From: Alan Modra <amodra@gmail.com>
To: Segher Boessenkool <segher@kernel.crashing.org>
Cc: gcc-patches@sourceware.org
Subject: Re: [RS6000] rs6000_rtx_costs reduce cost for SETs
Date: Fri, 18 Sep 2020 13:08:42 +0930 [thread overview]
Message-ID: <20200918033842.GT5452@bubble.grove.modra.org> (raw)
In-Reply-To: <20200917175125.GJ28786@gate.crashing.org>
On Thu, Sep 17, 2020 at 12:51:25PM -0500, Segher Boessenkool wrote:
> Hi!
>
> On Tue, Sep 15, 2020 at 10:49:45AM +0930, Alan Modra wrote:
> > Also use rs6000_cost only for speed.
>
> More directly: use something completely different for !speed, namely,
> code size.
Yes, that might be better.
> > - if (CONST_INT_P (XEXP (x, 1))
> > - && satisfies_constraint_I (XEXP (x, 1)))
> > + if (!speed)
> > + /* A little more than one insn so that nothing is tempted to
> > + turn a shift left into a multiply. */
> > + *total = COSTS_N_INSNS (1) + 1;
>
> Please don't.

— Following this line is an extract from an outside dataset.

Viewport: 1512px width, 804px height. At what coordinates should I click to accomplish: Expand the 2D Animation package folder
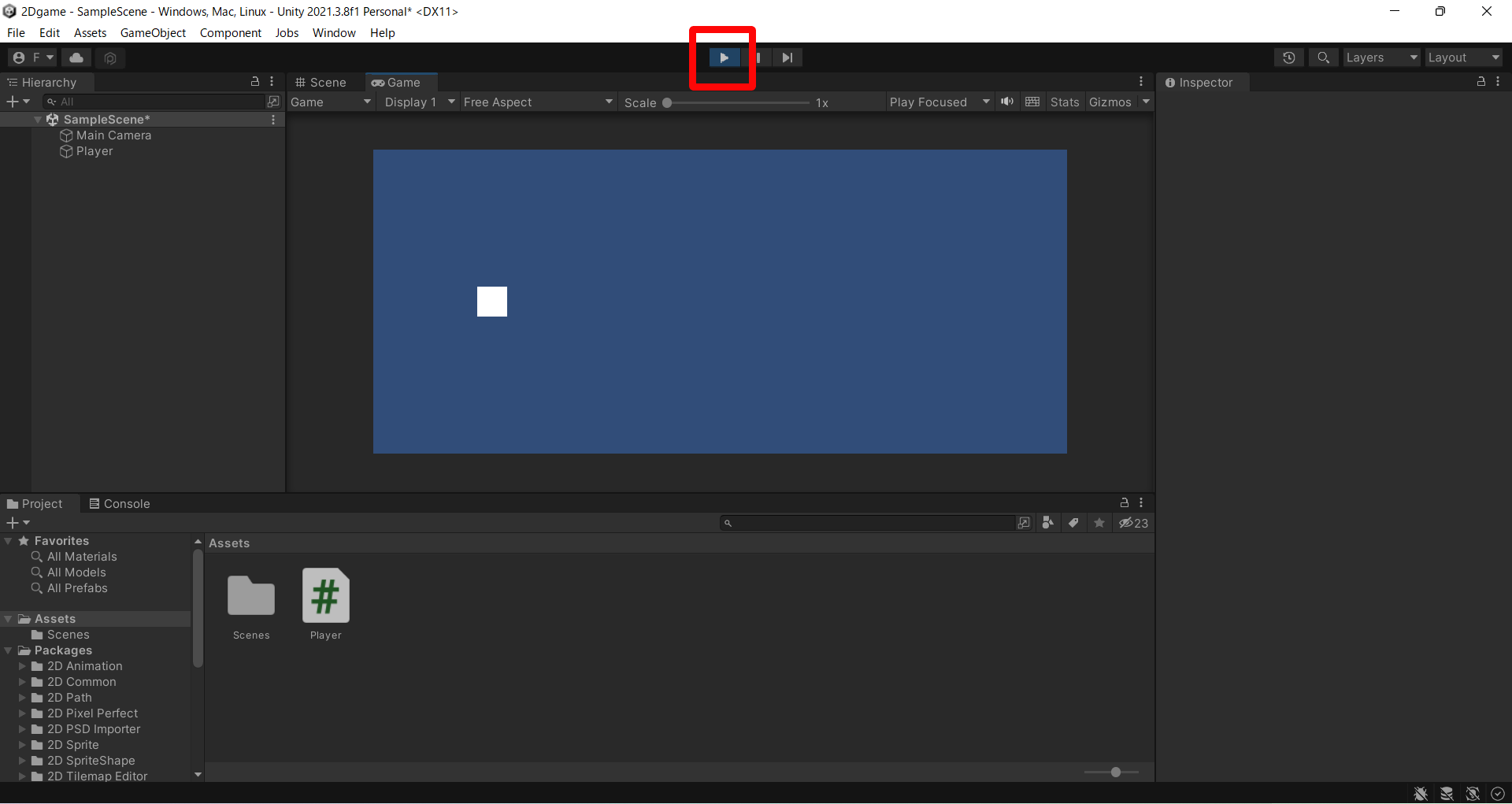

We have a lot of code elsewhere to handle this directly,
> already. Also, this is just wrong for size. Five shifts is *not*
> better than four muls. If that is the only way to get good results,
> than unfortunately we probably have to; but do not do this without any
> proof.
Huh. If a cost of 5 is "just wrong for size" then you prefer a cost
of 12 for example (power9 mulsi or muldi rs6000_cost)? Noticing that
result for !speed rs6000_rtx_costs is the entire basis for the !speed
changes. I don't have any proof that this is correct.
> > case FMA:
> > - if (mode == SFmode)
> > + if (!speed)
> > + *total = COSTS_N_INSNS (1) + 1;
>
> Not here, either.
>
> > case DIV:
> > case MOD:
> > if (FLOAT_MODE_P (mode))
> > {
> > - *total = mode == DFmode ? rs6000_cost->ddiv
> > - : rs6000_cost->sdiv;
> > + if (!speed)
> > + *total = COSTS_N_INSNS (1) + 2;
>
> And why + 2 even?
>
> > - if (GET_MODE (XEXP (x, 1)) == DImode)
> > + if (!speed)
> > + *total = COSTS_N_INSNS (1) + 2;
> > + else if (GET_MODE (XEXP (x, 1)) == DImode)
> > *total = rs6000_cost->divdi;
> > else
> > *total = rs6000_cost->divsi;
>
> (more)
OK, I can remove all the !speed changes. To be honest, I didn't look
anywhere near as much at code size changes as I worried about
performance. And about not regressing any fiddly testcase we have.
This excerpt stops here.